Biographical details
- Born: November 1, 1948 (age 77) Mobile, Alabama, U.S.
- Education: University of South Alabama

Playing career
- 1968–1971: South Alabama

Coaching career (HC unless noted)
- 1974-1975: Niceville High School
- 1976-1978: University Military School
- 1979-1980: Enterprise State Junior College
- 1981-1982: UMS Preparatory School
- 1983: Spring Hill College
- 1984-2011: University of South Alabama

Accomplishments and honors

Awards
- Sun Belt Conference Coach of the Year (1992, 1996, 1998, 1999, 2001, 2003)

= Steve Kittrell =

American college baseball coach (born 1948)

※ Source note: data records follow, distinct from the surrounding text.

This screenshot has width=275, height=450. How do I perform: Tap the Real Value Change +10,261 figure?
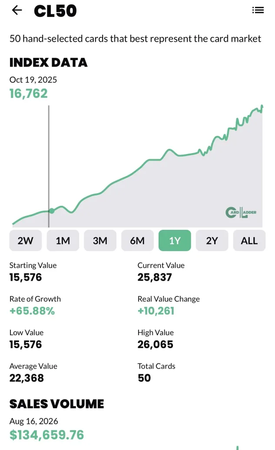[156, 311]
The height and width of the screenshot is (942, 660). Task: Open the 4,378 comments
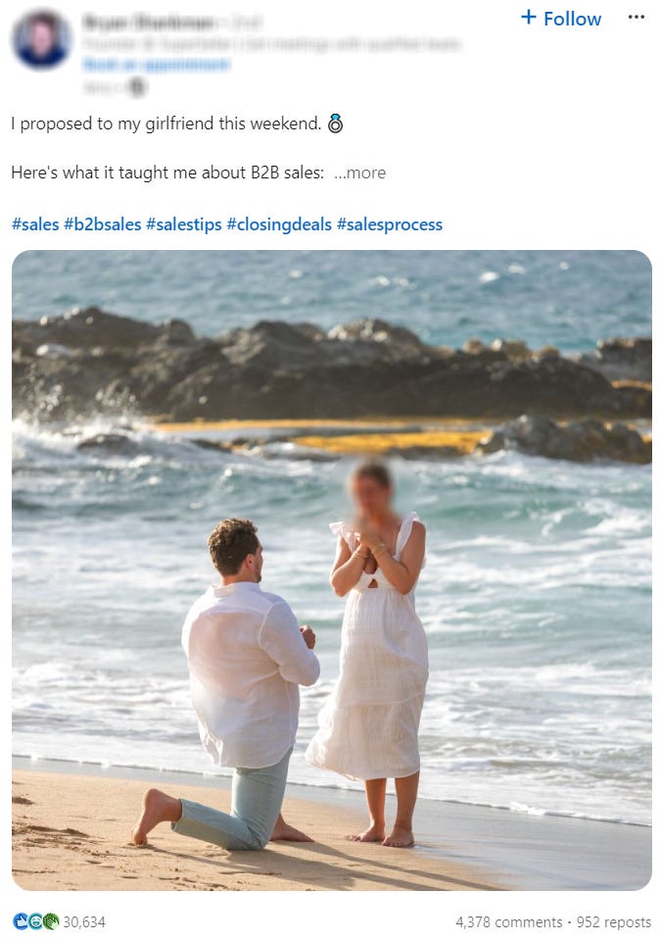coord(509,921)

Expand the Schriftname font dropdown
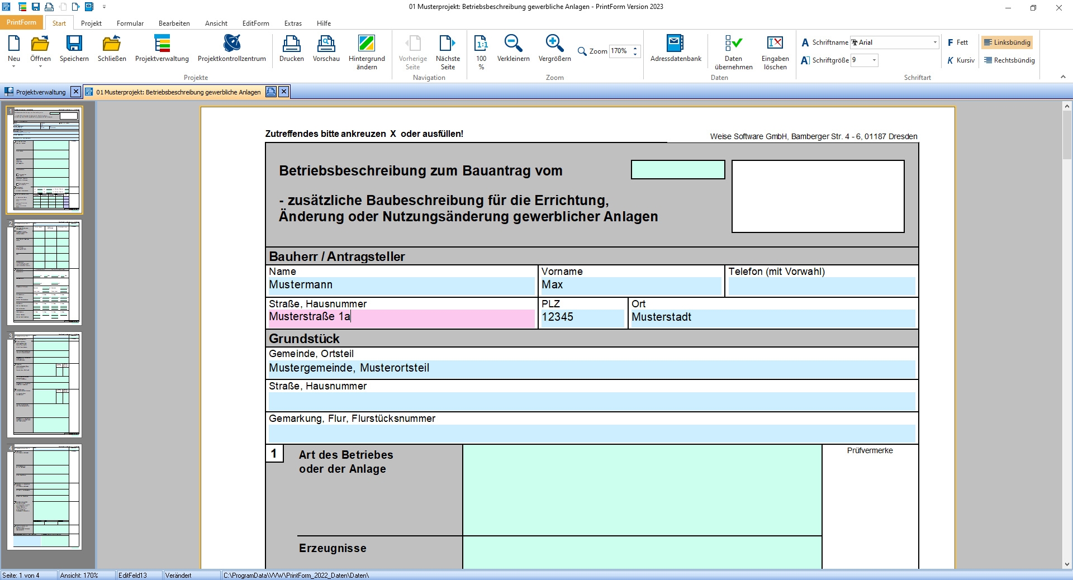coord(934,42)
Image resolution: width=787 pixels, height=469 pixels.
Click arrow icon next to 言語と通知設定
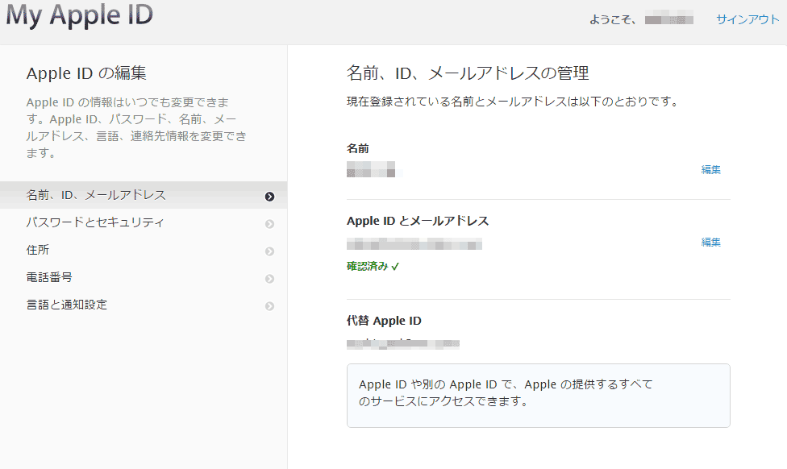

Steve Kittrell (born November 1, 1948) is an American college baseball coach. Most recently, he was the head baseball coach at South Alabama. He owns a career record of 1052–644–1 in 25 seasons at South Alabama. He started his career as the head baseball coach at Niceville High School in Florida where he posted a 35–15 record in two seasons. From 1976 to 1978, he became the head baseball coach at University Military School in Mobile, Alabama, where he went 95–34. From 1979 to 1980, he coached at Enterprise State Junior College in Enterprise, Alabama, and had a two-season record of 52–30. In 1983, he coached at Spring Hill College, posting a 33–19 record.

Kittrell played baseball at South Alabama, and played one year in the Boston Red Sox organization, reaching Class-A Winter Haven.

He became the 50th coach in NCAA baseball history to reach the 1,000-win plateau on February 23, 2009. He has led the Jaguars to 18 NCAA tournament appearances, including 10 Sun Belt Conference championships. He is a member of the South Alabama Athletic Hall of Fame.

On June 25, 2010, Kittrell announced his plan to retire after the 2011 season. Kittrell was replaced by Mark Calvi, former pitching coach for the University of South Carolina.